(Data in this exercise):
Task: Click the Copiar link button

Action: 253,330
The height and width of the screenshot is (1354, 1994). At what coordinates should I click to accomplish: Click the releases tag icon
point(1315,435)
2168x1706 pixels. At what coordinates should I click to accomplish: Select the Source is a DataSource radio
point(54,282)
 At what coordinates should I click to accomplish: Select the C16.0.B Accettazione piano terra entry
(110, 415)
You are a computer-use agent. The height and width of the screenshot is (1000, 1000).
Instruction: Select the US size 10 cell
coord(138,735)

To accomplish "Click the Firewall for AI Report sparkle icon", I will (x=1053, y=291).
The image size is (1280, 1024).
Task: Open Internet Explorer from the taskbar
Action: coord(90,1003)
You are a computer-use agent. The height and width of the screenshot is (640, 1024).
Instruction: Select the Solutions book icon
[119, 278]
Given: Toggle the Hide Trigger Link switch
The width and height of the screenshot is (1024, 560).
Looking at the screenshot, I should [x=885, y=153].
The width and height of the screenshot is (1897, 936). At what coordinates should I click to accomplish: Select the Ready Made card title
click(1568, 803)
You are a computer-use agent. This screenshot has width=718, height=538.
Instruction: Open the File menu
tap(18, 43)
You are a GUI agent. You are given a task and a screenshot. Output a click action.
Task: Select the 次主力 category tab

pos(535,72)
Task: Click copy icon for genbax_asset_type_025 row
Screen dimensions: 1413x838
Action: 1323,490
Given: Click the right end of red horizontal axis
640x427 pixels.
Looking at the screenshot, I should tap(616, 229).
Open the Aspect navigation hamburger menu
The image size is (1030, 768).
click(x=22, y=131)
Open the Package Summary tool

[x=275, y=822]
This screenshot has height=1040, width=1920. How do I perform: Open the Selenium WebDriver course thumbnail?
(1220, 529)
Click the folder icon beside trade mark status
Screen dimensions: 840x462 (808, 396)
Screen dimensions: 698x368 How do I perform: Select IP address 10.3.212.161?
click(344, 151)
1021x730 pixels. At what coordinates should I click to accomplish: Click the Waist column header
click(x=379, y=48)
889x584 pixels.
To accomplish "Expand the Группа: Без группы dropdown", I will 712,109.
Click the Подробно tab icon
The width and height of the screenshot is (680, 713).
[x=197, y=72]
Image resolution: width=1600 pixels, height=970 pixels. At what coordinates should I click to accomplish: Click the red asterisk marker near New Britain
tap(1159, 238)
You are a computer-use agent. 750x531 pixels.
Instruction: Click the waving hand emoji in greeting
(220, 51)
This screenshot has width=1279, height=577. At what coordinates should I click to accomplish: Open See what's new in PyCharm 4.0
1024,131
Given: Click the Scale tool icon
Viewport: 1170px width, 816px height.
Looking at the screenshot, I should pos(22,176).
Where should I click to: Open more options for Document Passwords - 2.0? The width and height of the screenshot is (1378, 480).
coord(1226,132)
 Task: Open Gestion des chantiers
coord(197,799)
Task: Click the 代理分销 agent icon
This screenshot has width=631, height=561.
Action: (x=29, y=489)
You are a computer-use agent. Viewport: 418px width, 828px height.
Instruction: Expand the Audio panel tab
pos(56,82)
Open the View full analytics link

(Your task):
Revise the records above so that every "computer-use agent" becomes "screen-control agent", keeping all other text unchanged.

(Solution to this task):
Task: Click the Copiar link button

Action: 253,330
The height and width of the screenshot is (1354, 1994). At what coordinates should I click to accomplish: Click the releases tag icon
point(1315,435)
2168x1706 pixels. At what coordinates should I click to accomplish: Select the Source is a DataSource radio
point(54,282)
 At what coordinates should I click to accomplish: Select the C16.0.B Accettazione piano terra entry
(110, 415)
You are a screen-control agent. The height and width of the screenshot is (1000, 1000).
Instruction: Select the US size 10 cell
coord(138,735)

To accomplish "Click the Firewall for AI Report sparkle icon", I will (x=1053, y=291).
The image size is (1280, 1024).
Task: Open Internet Explorer from the taskbar
Action: coord(90,1003)
You are a screen-control agent. The height and width of the screenshot is (640, 1024).
Instruction: Select the Solutions book icon
[119, 278]
Given: Toggle the Hide Trigger Link switch
The width and height of the screenshot is (1024, 560).
Looking at the screenshot, I should [x=885, y=153].
The width and height of the screenshot is (1897, 936). At what coordinates should I click to accomplish: Select the Ready Made card title
click(1568, 803)
You are a screen-control agent. This screenshot has width=718, height=538.
Instruction: Open the File menu
tap(18, 43)
You are a GUI agent. You are given a task and a screenshot. Output a click action.
Task: Select the 次主力 category tab

pos(535,72)
Task: Click copy icon for genbax_asset_type_025 row
Screen dimensions: 1413x838
Action: 1323,490
Given: Click the right end of red horizontal axis
640x427 pixels.
Looking at the screenshot, I should tap(616, 229).
Open the Aspect navigation hamburger menu
The image size is (1030, 768).
click(x=22, y=131)
Open the Package Summary tool

[x=275, y=822]
This screenshot has height=1040, width=1920. How do I perform: Open the Selenium WebDriver course thumbnail?
(1220, 529)
Click the folder icon beside trade mark status
Screen dimensions: 840x462 (808, 396)
Screen dimensions: 698x368 How do I perform: Select IP address 10.3.212.161?
click(344, 151)
1021x730 pixels. At what coordinates should I click to accomplish: Click the Waist column header
click(x=379, y=48)
889x584 pixels.
To accomplish "Expand the Группа: Без группы dropdown", I will 712,109.
Click the Подробно tab icon
The width and height of the screenshot is (680, 713).
[x=197, y=72]
Image resolution: width=1600 pixels, height=970 pixels. At what coordinates should I click to accomplish: Click the red asterisk marker near New Britain
tap(1159, 238)
You are a screen-control agent. 750x531 pixels.
Instruction: Click the waving hand emoji in greeting
(220, 51)
This screenshot has width=1279, height=577. At what coordinates should I click to accomplish: Open See what's new in PyCharm 4.0
1024,131
Given: Click the Scale tool icon
Viewport: 1170px width, 816px height.
Looking at the screenshot, I should pos(22,176).
Where should I click to: Open more options for Document Passwords - 2.0? The width and height of the screenshot is (1378, 480).
coord(1226,132)
 Task: Open Gestion des chantiers
coord(197,799)
Task: Click the 代理分销 agent icon
This screenshot has width=631, height=561.
Action: (x=29, y=489)
You are a screen-control agent. Viewport: 418px width, 828px height.
Instruction: Expand the Audio panel tab
pos(56,82)
Open the View full analytics link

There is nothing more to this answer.